**What to do**. Repeat each entry word for word.

[Data records]
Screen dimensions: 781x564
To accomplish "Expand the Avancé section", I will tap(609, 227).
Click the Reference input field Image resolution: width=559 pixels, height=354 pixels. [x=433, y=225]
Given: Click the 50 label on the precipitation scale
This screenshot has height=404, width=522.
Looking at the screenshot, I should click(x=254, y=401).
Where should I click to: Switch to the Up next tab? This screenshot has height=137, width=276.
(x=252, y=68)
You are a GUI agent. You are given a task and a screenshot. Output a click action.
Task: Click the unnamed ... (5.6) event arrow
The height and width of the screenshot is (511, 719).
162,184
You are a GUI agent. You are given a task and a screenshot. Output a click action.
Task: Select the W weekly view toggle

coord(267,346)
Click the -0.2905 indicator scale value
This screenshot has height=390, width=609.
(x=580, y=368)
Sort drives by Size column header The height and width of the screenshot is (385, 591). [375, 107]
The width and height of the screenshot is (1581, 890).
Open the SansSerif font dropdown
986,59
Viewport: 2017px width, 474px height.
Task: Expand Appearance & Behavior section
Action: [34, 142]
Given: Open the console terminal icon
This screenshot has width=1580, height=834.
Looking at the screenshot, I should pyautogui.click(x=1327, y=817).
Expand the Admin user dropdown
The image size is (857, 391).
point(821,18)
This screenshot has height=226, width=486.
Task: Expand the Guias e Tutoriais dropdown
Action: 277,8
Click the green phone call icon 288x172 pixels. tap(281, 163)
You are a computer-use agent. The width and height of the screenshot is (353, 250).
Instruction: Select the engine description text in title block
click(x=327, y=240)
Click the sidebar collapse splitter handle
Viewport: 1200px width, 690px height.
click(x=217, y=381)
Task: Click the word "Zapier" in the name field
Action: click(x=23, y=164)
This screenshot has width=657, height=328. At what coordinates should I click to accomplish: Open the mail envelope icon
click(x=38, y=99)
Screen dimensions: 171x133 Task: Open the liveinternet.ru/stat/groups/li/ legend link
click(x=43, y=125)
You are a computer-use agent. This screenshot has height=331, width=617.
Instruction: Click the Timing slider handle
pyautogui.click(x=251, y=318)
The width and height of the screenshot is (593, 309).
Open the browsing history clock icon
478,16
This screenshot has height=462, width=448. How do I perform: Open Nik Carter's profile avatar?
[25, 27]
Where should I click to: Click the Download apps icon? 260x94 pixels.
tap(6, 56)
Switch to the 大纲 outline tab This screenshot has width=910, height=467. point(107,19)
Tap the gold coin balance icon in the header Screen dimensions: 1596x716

**Answer for this exercise**.
Screen dimensions: 781x564
To accomplish "Expand the Avancé section", I will tap(609, 227).
Click the Reference input field Image resolution: width=559 pixels, height=354 pixels. [x=433, y=225]
Given: Click the 50 label on the precipitation scale
This screenshot has height=404, width=522.
Looking at the screenshot, I should click(x=254, y=401).
Where should I click to: Switch to the Up next tab? This screenshot has height=137, width=276.
(x=252, y=68)
You are a GUI agent. You are given a task and a screenshot. Output a click action.
Task: Click the unnamed ... (5.6) event arrow
The height and width of the screenshot is (511, 719).
162,184
You are a GUI agent. You are given a task and a screenshot. Output a click action.
Task: Select the W weekly view toggle

coord(267,346)
Click the -0.2905 indicator scale value
This screenshot has height=390, width=609.
(x=580, y=368)
Sort drives by Size column header The height and width of the screenshot is (385, 591). [375, 107]
The width and height of the screenshot is (1581, 890).
Open the SansSerif font dropdown
986,59
Viewport: 2017px width, 474px height.
Task: Expand Appearance & Behavior section
Action: [34, 142]
Given: Open the console terminal icon
This screenshot has width=1580, height=834.
Looking at the screenshot, I should pyautogui.click(x=1327, y=817).
Expand the Admin user dropdown
The image size is (857, 391).
point(821,18)
This screenshot has height=226, width=486.
Task: Expand the Guias e Tutoriais dropdown
Action: 277,8
Click the green phone call icon 288x172 pixels. tap(281, 163)
You are a computer-use agent. The width and height of the screenshot is (353, 250).
Instruction: Select the engine description text in title block
click(x=327, y=240)
Click the sidebar collapse splitter handle
Viewport: 1200px width, 690px height.
click(x=217, y=381)
Task: Click the word "Zapier" in the name field
Action: click(x=23, y=164)
This screenshot has width=657, height=328. At what coordinates should I click to accomplish: Open the mail envelope icon
click(x=38, y=99)
Screen dimensions: 171x133 Task: Open the liveinternet.ru/stat/groups/li/ legend link
click(x=43, y=125)
You are a computer-use agent. This screenshot has height=331, width=617.
Instruction: Click the Timing slider handle
pyautogui.click(x=251, y=318)
The width and height of the screenshot is (593, 309).
Open the browsing history clock icon
478,16
This screenshot has height=462, width=448. How do I perform: Open Nik Carter's profile avatar?
[25, 27]
Where should I click to: Click the Download apps icon? 260x94 pixels.
tap(6, 56)
Switch to the 大纲 outline tab This screenshot has width=910, height=467. point(107,19)
Tap the gold coin balance icon in the header Screen dimensions: 1596x716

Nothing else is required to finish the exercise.